I'm not sure what "tilt effect" you're looking for (it's possible that there are multiple things in the world with that name). If we're going by this article or this paper, the tilt effect is a recognition that, over time, mortgage payments get effectively cheaper for most borrowers. Underwriting guidelines don't (generally) change with inflation so the same rule can lead to borrowers getting approved for much larger loans than they struggle to afford when inflation is low and being denied loans they would have no difficulty repaying when inflation is high.
For most borrowers, it's reasonable to expect that their wages will grow faster than the rate of inflation over the course of the loan both because wages generally rise faster than inflation and because people can generally expect to get a promotion or two at some point in the 30 years they are repaying a loan. Even if a borrower has an adjustable-rate mortgage where the rate rises with inflation, it's likely that borrowers are going to have a relatively easier time coming up with their monthly payment in year 20 than they did in year 1 because they've gone from a Widget Polisher to a Senior Widget Polisher to a Supervisor of Widget Polishing and because their wages have increased faster than their payments.
In theory, the mortgage market should function roughly the same regardless of the rate of inflation. Rates would obviously be higher if inflation is relatively high and lower if inflation is relatively low but the market ought to function more or less the same regardless. The same folks that get loans in low inflation environments ought to qualify for loans in high inflation environments (within reason).
Mortgage underwriting, however, focuses on just a current snapshot rather than looking at likely changes to income over time. Whether you're approved for a mortgage, and how much you can be approved for, depends on your current salary and savings. If inflation is high (and thus rates are high), mortgages are relatively expensive and relatively fewer people qualify. If inflation is low, mortgages are relatively inexpensive and relatively more people qualify. Conversely, though, if you get a mortgage in a high inflation environment, it is likely to become relatively cheap relatively quickly-- you may need to scrimp and save for a few years but pretty soon the monthly payment will be relatively easy to afford. If you get a mortgage in a low inflation environment, on the other hand, you may find that it doesn't get cheaper very quickly because your wages aren't rising very quickly. If you have to scrimp and save for 30 years in a low inflation environment rather than 3 years in a high inflation environment, it's more likely that you're going to end up doing things like refinancing to extend the term of the mortgage or taking out equity in order to afford a new roof and never end up actually paying off the mortgage.

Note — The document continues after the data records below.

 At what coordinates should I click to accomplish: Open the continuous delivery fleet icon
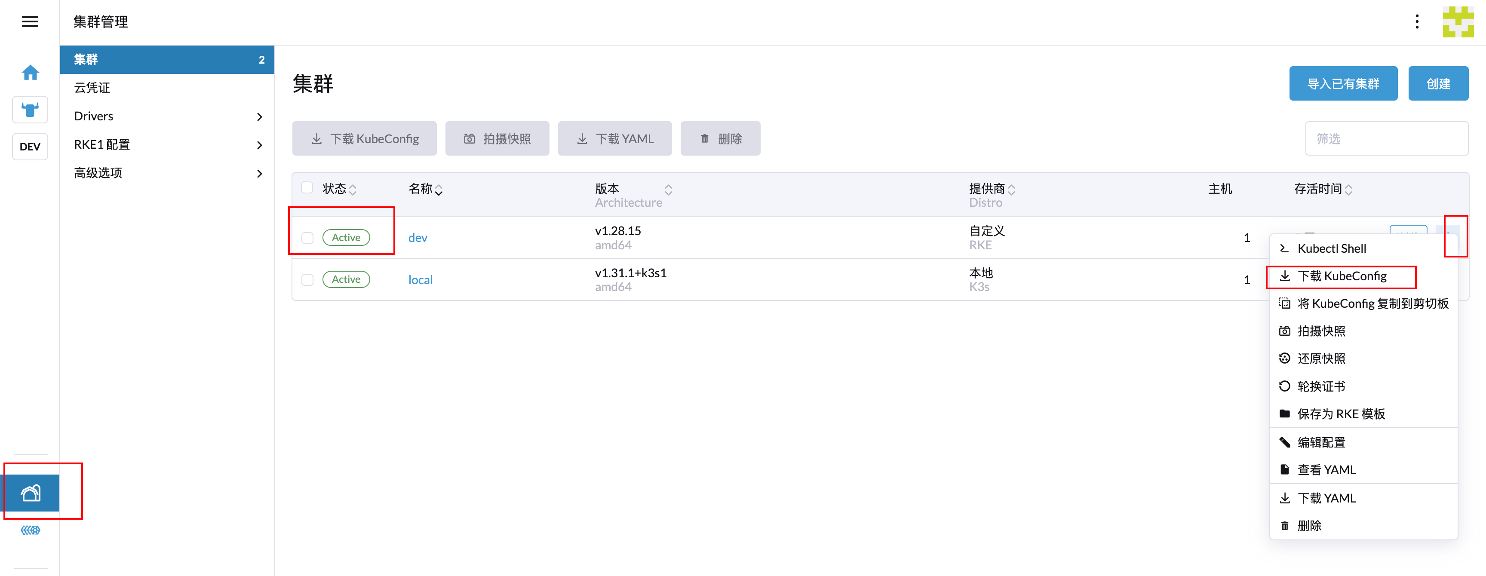pyautogui.click(x=31, y=530)
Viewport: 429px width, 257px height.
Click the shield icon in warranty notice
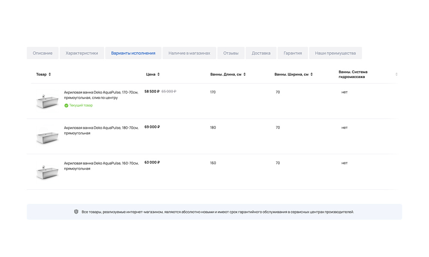[x=76, y=212]
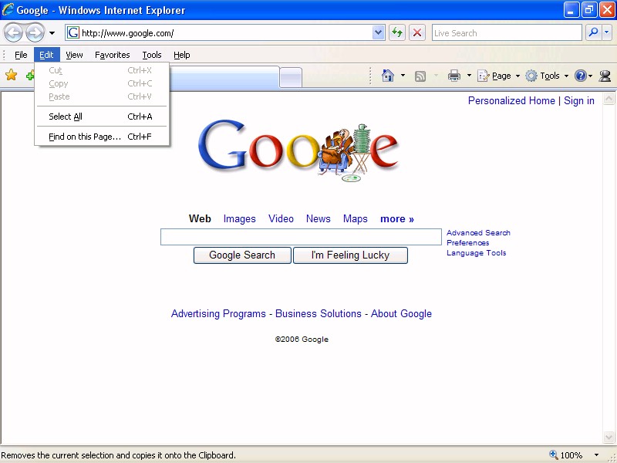
Task: Open the Favorites menu in menu bar
Action: pyautogui.click(x=113, y=55)
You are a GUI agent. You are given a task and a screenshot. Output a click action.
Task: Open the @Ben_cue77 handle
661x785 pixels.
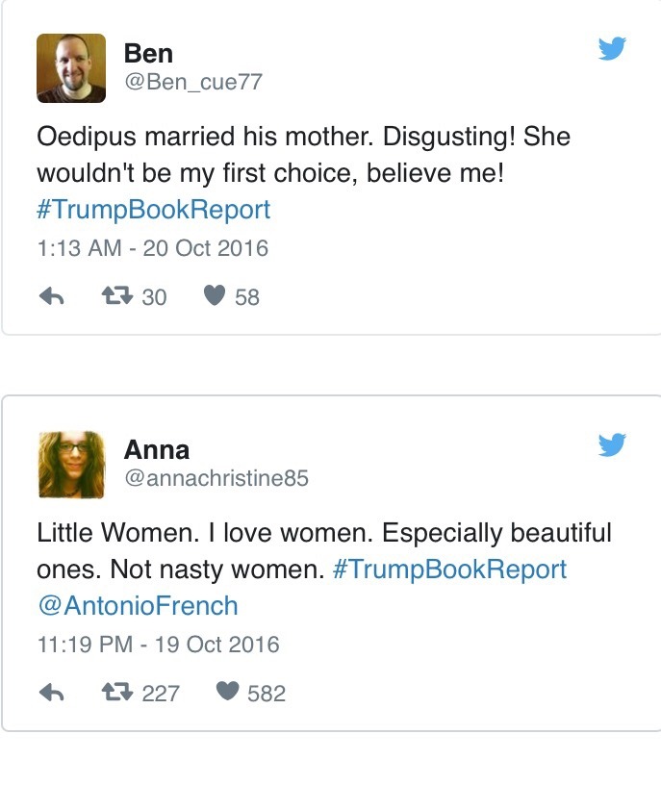192,83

I'm not sure what the graph in your answer is trying to show... An economy probably wouldn't survive 30 years of 5% deflation so I'm not sure why you'd include that line. It's also odd to assume that you'd have the same payment in all cases. That seems to assume that you're getting a fixed rate mortgage using today's rates and then seeing what happens with various future rates of inflation. Of course, it's awesome for borrowers that get a fixed rate mortgage at 3 or 4% when inflation turns out to be 8% over the next 30 years. But the mortgage rate includes the market's predictions for inflation so you would expect rates to be much, much different if inflation was going to be 8% or 2% over the next 30 years. Unless the markets are systematically underestimating future inflation, you're not going to get a 4% mortgage in an era of 8% inflation. Broadly, if rates are correct (and correctly project future inflation) and you hold the loan to the end of the term without refinancing, you'd expect the net present value of your mortgage payments to be basically the same regardless of the inflation rate. You'd pay a higher rate (and thus have a larger monthly payment) if inflation was expected to run at 8% and a lower rate and payment if inflation was expected to run at 2%.